Exercise objective: Every entry, from the first to the last, should be written out exactly.
---------- Recorded data
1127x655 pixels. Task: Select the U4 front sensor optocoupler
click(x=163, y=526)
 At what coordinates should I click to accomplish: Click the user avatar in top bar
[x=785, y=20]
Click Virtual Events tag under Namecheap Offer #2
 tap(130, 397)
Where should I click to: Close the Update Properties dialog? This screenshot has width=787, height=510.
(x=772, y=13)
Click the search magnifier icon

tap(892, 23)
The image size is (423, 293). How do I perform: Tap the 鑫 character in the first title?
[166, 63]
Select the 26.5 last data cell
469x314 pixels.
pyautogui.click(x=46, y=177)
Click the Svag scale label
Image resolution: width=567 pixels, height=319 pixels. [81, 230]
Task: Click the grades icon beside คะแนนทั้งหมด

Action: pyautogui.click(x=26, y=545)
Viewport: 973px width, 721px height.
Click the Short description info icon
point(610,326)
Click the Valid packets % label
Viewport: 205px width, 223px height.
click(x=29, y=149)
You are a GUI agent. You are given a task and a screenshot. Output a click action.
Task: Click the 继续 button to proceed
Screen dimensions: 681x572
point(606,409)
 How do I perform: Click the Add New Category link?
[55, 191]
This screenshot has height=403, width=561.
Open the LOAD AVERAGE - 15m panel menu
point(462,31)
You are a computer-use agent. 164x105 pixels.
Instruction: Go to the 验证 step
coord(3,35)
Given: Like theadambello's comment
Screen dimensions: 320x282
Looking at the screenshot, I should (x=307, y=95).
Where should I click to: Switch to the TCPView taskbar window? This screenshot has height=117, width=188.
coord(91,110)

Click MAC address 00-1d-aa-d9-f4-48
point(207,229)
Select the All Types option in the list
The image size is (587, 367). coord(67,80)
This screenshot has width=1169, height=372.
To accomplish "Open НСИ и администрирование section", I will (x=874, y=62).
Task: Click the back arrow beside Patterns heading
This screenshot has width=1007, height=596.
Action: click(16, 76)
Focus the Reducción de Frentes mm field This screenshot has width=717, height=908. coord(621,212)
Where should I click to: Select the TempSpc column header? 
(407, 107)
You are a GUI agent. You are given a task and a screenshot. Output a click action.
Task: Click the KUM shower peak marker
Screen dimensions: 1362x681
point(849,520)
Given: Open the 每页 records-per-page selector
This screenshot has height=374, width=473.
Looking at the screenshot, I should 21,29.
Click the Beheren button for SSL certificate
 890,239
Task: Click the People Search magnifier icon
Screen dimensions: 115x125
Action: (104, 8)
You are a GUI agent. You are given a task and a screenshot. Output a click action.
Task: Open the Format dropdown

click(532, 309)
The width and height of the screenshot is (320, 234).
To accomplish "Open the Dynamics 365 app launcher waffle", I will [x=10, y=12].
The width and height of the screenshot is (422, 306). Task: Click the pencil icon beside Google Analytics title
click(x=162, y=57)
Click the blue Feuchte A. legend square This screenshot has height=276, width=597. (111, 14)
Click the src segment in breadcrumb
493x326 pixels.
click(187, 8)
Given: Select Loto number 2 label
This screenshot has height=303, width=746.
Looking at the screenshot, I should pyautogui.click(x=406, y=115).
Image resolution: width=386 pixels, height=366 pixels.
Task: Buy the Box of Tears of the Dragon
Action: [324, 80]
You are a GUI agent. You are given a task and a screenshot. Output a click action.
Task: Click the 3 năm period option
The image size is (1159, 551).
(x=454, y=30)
--------------------
Exercise response:
1127x655 pixels. Task: Select the U4 front sensor optocoupler
click(x=163, y=526)
 At what coordinates should I click to accomplish: Click the user avatar in top bar
[x=785, y=20]
Click Virtual Events tag under Namecheap Offer #2
 tap(130, 397)
Where should I click to: Close the Update Properties dialog? This screenshot has width=787, height=510.
(x=772, y=13)
Click the search magnifier icon

tap(892, 23)
The image size is (423, 293). How do I perform: Tap the 鑫 character in the first title?
[166, 63]
Select the 26.5 last data cell
469x314 pixels.
pyautogui.click(x=46, y=177)
Click the Svag scale label
Image resolution: width=567 pixels, height=319 pixels. [81, 230]
Task: Click the grades icon beside คะแนนทั้งหมด

Action: pyautogui.click(x=26, y=545)
Viewport: 973px width, 721px height.
Click the Short description info icon
point(610,326)
Click the Valid packets % label
Viewport: 205px width, 223px height.
click(x=29, y=149)
You are a GUI agent. You are given a task and a screenshot. Output a click action.
Task: Click the 继续 button to proceed
Screen dimensions: 681x572
point(606,409)
 How do I perform: Click the Add New Category link?
[55, 191]
This screenshot has height=403, width=561.
Open the LOAD AVERAGE - 15m panel menu
point(462,31)
You are a computer-use agent. 164x105 pixels.
Instruction: Go to the 验证 step
coord(3,35)
Given: Like theadambello's comment
Screen dimensions: 320x282
Looking at the screenshot, I should (x=307, y=95).
Where should I click to: Switch to the TCPView taskbar window? This screenshot has height=117, width=188.
coord(91,110)

Click MAC address 00-1d-aa-d9-f4-48
point(207,229)
Select the All Types option in the list
The image size is (587, 367). coord(67,80)
This screenshot has width=1169, height=372.
To accomplish "Open НСИ и администрирование section", I will (x=874, y=62).
Task: Click the back arrow beside Patterns heading
This screenshot has width=1007, height=596.
Action: click(16, 76)
Focus the Reducción de Frentes mm field This screenshot has width=717, height=908. coord(621,212)
Where should I click to: Select the TempSpc column header? 
(407, 107)
You are a GUI agent. You are given a task and a screenshot. Output a click action.
Task: Click the KUM shower peak marker
Screen dimensions: 1362x681
point(849,520)
Given: Open the 每页 records-per-page selector
This screenshot has height=374, width=473.
Looking at the screenshot, I should 21,29.
Click the Beheren button for SSL certificate
 890,239
Task: Click the People Search magnifier icon
Screen dimensions: 115x125
Action: (104, 8)
You are a GUI agent. You are given a task and a screenshot. Output a click action.
Task: Open the Format dropdown

click(532, 309)
The width and height of the screenshot is (320, 234).
To accomplish "Open the Dynamics 365 app launcher waffle", I will [x=10, y=12].
The width and height of the screenshot is (422, 306). Task: Click the pencil icon beside Google Analytics title
click(x=162, y=57)
Click the blue Feuchte A. legend square This screenshot has height=276, width=597. (111, 14)
Click the src segment in breadcrumb
493x326 pixels.
click(187, 8)
Given: Select Loto number 2 label
This screenshot has height=303, width=746.
Looking at the screenshot, I should pyautogui.click(x=406, y=115).
Image resolution: width=386 pixels, height=366 pixels.
Task: Buy the Box of Tears of the Dragon
Action: [324, 80]
You are a GUI agent. You are given a task and a screenshot. Output a click action.
Task: Click the 3 năm period option
The image size is (1159, 551).
(x=454, y=30)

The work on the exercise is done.